2026年の『メンタルレンタル』では、明るいポップさの中に空元気のような感情を置きました。
声色の変化は残っていますが、以前のように技の大きさだけが先に驚かせる段階から、歌詞の矛盾を伝えるための変化へ進んでいます。

本人は、歌声の扉はまだ途方もない数だけ開けられると語っています。
一方で、どの声を使っても長い年月を通して紫今だと分かる状態を目指しています。

これは一つの音色へ落ち着くという意味ではありません。
変化の選び方、言葉の切り口、相反する音楽を共存させる感覚が、個人の署名になっていくということです。

Reolさんの歌声の変遷も、ネット発の精密な歌唱がライブの身体性を獲得していく流れをたどっています。
出発点は異なりますが、制作と歌唱を一人で担う歌手が、音源の声をステージでどう更新するかという点で比較できます。

まとめ

紫今さんの歌声は、ゴスペルとアフリカのリズムを身体で覚え、学生時代のカバーで多くの人物へ入り、DTMで声を作品の一部として設計するように変わりました。

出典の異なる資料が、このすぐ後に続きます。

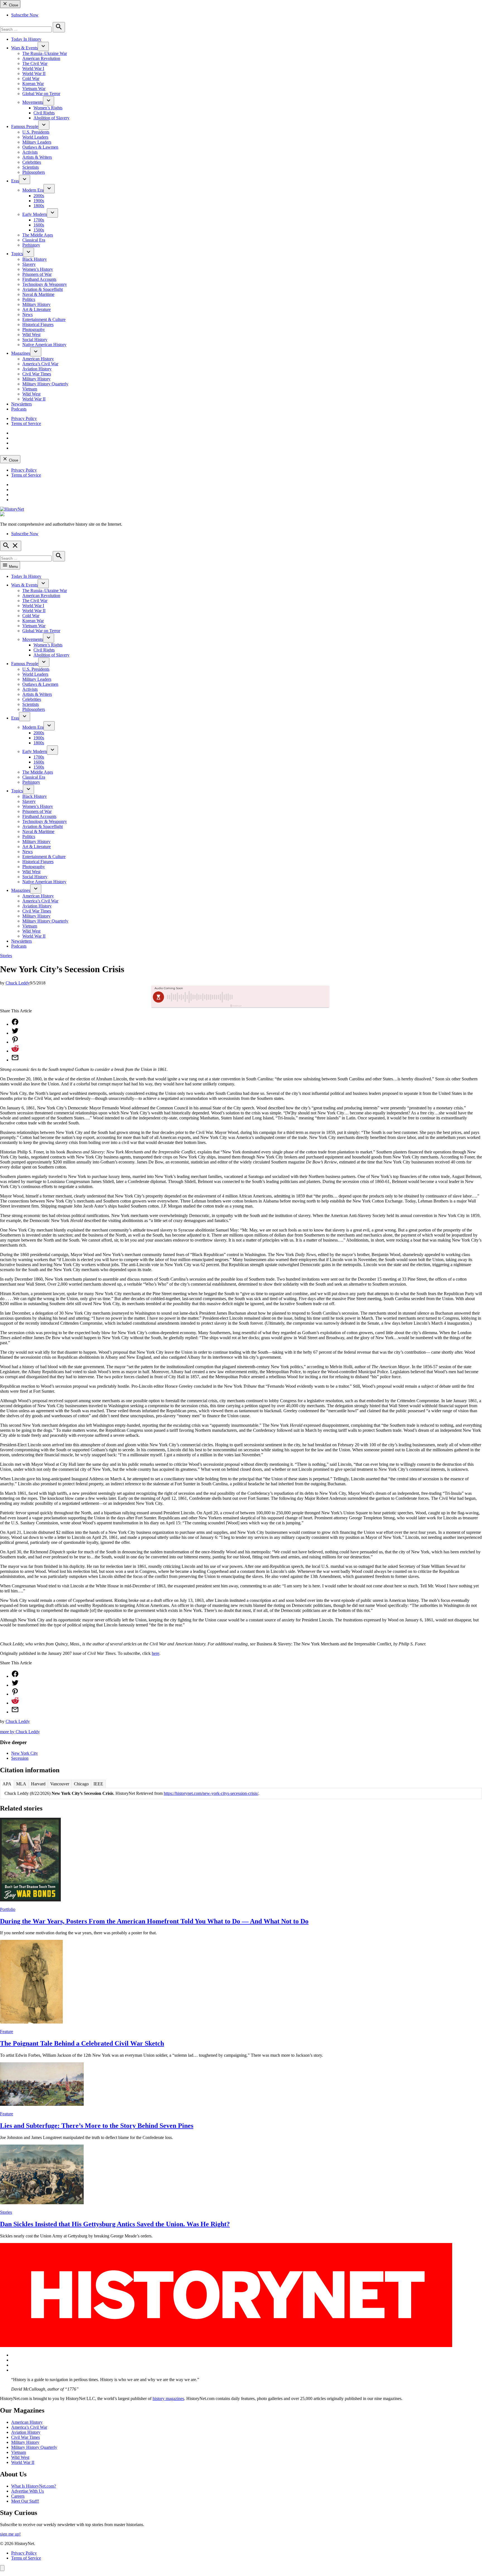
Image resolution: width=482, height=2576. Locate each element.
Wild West (31, 334)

2023年には自作曲で活動を始め、2024年の『学級日誌』で異なるルーツを結び、『魔性の女A』で声色を物語の装置にしました。
2025年の『eMulsion』では混ざらないものを一色にせず共存させ、ライブでは怖さを越えて身体の「第2形態」へ進んでいます。

初期から変わらないのは、違う音楽を表面だけ借りない姿勢です。
変わったのは、学んだ声を音源の中で並べるだけでなく、一人の身体と現在の言葉として観客へ渡せるようになったことです。

紫今さんの変遷は、個性を一つへ絞る物語ではありません。
多すぎる声を抱えたまま、選び方そのものを個性へ育ててきた物語です。